And let me say this plainly: this isn’t about disrespecting any other Democrat in the race. Every candidate deserves credit for stepping up. But out here in rural Georgia, we don’t judge leadership by who gives the best speech or who trends online. We judge it by who can win, who can deliver, and who understands the difference between performing politics and practicing it.
Thurmond comes from the last generation of Democrats who knew how to win statewide... the Miller, Murphy, Talmadge school of politics. Not because they were perfect. Not because they were loud. But because they understood Georgia from the dirt up.
They knew rural counties weren’t an afterthought. They knew working families weren’t talking points. They knew that if you wanted to lead this state, you had to earn trust in places where folks don’t hand it out easily.
Michael Thurmond is cut from that cloth.
I’ve spent years advocating for rural Georgia and rural Democrats, and I can tell you this: people out here can spot sincerity from a mile away. They know who’s been in the trenches and who just shows up for the photo. Thurmond has been showing up for decades in small towns, in farm communities, in places where the spotlight never reaches.

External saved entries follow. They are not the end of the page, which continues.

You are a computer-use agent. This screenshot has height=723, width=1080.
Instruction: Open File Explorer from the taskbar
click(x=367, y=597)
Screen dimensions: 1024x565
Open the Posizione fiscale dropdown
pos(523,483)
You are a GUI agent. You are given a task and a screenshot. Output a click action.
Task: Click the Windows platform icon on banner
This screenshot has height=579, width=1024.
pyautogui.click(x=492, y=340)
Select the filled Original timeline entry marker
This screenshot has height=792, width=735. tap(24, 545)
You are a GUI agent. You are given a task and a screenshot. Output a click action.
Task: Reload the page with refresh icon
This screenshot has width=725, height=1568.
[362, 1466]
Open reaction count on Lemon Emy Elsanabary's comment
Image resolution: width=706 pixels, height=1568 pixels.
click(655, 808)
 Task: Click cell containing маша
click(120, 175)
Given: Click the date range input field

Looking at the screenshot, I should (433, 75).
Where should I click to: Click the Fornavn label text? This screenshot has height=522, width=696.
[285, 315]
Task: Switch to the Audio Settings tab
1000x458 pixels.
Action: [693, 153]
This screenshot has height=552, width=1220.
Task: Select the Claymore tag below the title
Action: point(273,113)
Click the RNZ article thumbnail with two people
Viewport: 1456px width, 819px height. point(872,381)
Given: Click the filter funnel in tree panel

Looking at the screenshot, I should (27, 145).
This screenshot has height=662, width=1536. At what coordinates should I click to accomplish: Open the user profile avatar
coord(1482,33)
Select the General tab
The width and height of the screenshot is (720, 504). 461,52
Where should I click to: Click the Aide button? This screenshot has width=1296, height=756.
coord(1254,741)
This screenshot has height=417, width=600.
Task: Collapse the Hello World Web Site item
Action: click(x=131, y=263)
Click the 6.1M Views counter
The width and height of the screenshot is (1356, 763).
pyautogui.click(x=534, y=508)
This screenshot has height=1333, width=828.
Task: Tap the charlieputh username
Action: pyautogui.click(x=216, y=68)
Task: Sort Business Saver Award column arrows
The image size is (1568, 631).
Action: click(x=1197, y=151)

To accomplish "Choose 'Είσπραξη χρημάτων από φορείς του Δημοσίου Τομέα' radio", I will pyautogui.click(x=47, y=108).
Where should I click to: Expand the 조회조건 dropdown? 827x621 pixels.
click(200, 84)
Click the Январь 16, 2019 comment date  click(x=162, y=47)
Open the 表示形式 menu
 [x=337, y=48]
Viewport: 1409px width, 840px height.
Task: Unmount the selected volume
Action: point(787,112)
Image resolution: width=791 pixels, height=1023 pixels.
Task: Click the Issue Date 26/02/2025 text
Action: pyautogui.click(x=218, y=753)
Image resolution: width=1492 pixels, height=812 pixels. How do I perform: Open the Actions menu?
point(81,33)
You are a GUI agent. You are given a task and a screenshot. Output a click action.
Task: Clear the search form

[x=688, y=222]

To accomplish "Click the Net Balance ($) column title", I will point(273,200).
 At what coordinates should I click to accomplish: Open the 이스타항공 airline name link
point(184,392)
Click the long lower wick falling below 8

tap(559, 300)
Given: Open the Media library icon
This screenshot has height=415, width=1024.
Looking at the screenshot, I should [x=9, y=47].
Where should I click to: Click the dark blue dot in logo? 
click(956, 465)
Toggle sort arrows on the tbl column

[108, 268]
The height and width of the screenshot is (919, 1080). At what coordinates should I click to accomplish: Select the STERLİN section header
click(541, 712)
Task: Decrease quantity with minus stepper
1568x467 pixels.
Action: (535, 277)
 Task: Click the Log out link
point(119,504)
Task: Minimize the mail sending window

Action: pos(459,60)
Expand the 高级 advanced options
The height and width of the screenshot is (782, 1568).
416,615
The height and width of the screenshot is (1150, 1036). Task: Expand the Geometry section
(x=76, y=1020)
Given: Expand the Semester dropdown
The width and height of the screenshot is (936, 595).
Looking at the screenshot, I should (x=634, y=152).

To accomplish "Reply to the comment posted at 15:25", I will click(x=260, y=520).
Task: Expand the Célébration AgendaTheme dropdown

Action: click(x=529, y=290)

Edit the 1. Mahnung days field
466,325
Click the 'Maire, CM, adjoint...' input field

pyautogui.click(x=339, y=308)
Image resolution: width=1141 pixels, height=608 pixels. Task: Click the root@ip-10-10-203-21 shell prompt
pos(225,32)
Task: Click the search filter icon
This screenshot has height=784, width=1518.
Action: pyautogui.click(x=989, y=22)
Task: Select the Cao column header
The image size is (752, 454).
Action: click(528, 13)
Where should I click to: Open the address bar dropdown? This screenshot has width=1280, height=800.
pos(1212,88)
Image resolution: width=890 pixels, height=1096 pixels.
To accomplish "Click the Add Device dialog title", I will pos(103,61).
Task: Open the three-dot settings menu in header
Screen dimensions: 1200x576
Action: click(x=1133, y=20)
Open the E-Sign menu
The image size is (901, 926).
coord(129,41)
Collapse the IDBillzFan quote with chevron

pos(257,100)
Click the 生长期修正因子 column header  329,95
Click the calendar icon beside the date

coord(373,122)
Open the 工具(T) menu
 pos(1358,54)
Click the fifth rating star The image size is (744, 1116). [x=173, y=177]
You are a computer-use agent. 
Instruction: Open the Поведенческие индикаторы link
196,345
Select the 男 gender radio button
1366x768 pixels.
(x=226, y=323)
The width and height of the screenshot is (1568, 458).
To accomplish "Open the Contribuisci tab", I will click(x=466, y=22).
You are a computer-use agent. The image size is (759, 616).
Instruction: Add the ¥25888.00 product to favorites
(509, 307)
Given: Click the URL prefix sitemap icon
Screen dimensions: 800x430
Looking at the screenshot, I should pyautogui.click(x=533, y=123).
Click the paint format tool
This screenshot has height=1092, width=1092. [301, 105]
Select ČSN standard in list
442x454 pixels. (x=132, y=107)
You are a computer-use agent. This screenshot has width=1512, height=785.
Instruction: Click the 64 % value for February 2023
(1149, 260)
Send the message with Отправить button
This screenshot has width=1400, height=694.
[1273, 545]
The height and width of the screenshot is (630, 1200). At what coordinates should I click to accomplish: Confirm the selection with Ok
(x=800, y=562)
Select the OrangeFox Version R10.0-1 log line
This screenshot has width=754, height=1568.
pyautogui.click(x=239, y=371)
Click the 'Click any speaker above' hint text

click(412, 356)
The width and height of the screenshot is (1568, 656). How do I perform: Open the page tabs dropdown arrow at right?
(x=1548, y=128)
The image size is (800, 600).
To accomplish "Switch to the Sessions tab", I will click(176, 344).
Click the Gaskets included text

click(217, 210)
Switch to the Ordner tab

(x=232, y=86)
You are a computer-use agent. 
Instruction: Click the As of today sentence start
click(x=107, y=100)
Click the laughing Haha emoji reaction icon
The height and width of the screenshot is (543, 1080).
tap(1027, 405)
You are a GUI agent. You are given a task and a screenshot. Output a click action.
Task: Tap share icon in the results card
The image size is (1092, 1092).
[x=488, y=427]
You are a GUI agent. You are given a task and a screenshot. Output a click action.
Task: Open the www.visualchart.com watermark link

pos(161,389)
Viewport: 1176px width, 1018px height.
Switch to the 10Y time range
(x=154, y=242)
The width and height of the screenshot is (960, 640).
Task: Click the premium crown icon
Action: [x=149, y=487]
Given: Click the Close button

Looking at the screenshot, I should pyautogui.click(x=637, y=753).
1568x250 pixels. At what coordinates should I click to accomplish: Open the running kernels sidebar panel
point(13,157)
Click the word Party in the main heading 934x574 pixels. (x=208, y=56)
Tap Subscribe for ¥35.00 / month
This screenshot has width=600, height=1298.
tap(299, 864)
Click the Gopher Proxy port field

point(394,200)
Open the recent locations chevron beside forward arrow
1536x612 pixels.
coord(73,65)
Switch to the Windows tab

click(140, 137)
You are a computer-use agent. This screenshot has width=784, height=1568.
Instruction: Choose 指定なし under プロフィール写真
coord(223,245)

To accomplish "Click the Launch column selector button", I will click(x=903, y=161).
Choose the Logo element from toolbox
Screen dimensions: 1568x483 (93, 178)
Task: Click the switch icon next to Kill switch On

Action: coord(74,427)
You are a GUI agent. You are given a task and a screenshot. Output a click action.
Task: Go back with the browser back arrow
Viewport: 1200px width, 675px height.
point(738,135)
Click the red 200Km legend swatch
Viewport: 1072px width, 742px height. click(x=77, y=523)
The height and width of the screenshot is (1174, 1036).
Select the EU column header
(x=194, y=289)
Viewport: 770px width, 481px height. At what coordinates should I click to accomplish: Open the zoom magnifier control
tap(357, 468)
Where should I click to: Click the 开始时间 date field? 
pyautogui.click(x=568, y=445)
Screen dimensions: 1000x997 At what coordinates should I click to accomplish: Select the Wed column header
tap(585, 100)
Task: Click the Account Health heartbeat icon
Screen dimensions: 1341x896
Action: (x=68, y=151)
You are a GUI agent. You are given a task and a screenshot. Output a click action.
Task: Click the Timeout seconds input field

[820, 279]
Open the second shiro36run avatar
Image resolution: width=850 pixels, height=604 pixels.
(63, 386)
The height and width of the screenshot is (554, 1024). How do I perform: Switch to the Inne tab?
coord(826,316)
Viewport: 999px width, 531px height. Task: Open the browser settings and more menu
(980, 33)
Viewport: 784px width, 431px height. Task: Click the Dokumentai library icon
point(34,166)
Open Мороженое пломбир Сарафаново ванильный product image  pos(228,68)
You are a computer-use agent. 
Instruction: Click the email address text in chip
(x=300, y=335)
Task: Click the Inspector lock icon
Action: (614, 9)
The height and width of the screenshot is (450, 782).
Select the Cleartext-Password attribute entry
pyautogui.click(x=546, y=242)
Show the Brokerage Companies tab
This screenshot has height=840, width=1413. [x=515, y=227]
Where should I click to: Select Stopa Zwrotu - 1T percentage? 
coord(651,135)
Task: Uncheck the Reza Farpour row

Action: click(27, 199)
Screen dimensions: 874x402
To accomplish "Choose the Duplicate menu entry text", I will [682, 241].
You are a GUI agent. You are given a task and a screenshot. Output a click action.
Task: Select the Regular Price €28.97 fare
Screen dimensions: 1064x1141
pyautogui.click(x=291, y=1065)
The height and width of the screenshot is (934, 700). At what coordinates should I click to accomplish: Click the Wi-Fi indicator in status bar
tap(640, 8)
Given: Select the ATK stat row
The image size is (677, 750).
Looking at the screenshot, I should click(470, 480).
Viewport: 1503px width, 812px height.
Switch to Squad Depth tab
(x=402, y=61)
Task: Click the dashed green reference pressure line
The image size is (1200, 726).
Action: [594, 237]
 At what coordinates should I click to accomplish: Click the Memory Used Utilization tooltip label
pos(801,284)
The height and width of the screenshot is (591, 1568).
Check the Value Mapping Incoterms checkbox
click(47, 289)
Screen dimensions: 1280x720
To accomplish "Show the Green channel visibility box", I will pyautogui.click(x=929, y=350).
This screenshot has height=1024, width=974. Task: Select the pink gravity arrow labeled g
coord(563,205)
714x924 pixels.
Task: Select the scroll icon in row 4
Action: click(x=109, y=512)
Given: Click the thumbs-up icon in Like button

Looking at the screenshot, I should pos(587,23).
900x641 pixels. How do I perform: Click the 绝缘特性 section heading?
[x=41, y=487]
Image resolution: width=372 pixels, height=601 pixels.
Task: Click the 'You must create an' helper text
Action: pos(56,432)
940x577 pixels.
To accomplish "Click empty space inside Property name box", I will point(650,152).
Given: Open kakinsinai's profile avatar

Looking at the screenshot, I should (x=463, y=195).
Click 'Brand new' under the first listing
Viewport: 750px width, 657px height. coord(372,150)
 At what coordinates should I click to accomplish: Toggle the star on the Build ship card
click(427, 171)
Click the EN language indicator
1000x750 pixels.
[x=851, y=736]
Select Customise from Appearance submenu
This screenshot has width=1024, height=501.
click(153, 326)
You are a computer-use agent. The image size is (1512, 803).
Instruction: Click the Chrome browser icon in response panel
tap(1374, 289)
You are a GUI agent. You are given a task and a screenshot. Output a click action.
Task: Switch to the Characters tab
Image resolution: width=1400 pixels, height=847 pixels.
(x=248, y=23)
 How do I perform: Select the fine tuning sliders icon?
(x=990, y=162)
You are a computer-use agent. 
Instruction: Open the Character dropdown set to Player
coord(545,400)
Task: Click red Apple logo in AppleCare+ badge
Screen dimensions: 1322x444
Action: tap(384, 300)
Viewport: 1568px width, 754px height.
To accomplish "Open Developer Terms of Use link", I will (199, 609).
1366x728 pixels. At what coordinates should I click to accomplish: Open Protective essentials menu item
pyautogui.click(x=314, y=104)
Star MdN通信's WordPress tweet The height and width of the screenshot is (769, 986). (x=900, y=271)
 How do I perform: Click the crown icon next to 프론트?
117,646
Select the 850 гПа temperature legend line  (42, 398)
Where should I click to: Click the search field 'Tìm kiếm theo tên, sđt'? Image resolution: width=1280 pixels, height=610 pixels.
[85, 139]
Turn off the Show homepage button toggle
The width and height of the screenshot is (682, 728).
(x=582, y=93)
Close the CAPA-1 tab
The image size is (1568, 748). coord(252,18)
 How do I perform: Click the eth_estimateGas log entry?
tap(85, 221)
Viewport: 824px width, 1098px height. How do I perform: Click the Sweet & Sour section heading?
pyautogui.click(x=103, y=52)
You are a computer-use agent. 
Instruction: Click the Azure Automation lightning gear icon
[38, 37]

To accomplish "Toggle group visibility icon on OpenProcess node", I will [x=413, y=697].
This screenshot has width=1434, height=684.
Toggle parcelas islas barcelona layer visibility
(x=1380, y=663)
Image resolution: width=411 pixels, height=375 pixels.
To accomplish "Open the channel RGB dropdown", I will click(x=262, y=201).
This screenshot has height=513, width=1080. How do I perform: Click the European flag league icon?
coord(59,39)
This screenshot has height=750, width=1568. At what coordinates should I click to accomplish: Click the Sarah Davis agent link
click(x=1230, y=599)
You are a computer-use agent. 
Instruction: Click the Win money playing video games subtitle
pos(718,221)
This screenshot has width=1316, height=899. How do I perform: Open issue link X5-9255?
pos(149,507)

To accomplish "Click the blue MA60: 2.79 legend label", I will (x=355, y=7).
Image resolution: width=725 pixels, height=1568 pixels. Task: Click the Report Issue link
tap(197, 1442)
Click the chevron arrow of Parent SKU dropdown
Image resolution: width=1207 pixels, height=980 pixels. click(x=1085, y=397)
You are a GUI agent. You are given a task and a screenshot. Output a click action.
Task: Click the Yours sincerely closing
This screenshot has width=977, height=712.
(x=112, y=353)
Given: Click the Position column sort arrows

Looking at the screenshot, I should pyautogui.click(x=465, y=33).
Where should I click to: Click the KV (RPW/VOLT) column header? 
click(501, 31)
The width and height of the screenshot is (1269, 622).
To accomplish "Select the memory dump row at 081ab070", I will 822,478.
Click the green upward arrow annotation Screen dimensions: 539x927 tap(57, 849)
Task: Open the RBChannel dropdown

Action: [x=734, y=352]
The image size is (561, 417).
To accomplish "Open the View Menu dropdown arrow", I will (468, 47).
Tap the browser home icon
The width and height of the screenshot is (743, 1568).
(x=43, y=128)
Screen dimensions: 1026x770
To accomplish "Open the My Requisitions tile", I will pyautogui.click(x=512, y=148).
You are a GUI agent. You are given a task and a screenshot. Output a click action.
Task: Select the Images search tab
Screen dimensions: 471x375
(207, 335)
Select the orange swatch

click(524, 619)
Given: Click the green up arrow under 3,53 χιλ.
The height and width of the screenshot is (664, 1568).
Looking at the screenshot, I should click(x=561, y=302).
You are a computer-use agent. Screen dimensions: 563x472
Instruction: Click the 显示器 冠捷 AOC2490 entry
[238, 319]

When the Georgia Department of Labor needed rebuilding, he delivered.
When DeKalb County Schools needed stability, he delivered.
When communities needed leadership grounded in service, not spectacle, he delivered.
That’s the old‑guard discipline, the kind Bill Shipp and Tom Crawford wrote about with respect, even when they wrote with fire. They understood that Georgia politics isn’t won by vibes or purity tests. It’s won by coalition, credibility, and consistency.
And right now, Democrats need a nominee who can do more than inspire a base. We need someone who can win. Someone who can narrow margins in rural counties. Someone who can energize Black voters without taking them for granted. Someone who can speak to independents who want competence, not chaos. Someone who understands Georgia’s political DNA because he’s been part of shaping it. That’s Michael Thurmond.
He stands at the crossroads of Georgia’s past and future, the last of a Democratic tradition that knew how to win, and the leader who can build the kind of coalition the new Georgia requires.
This moment calls for steadiness, not slogans.
Coalition, not factions.
Winning, not wishful thinking.
That’s why I’m standing with Michael Thurmond as a friend of 24 years, as an advocate for rural Georgia, and as someone who believes deeply in a Democratic Party that can win again.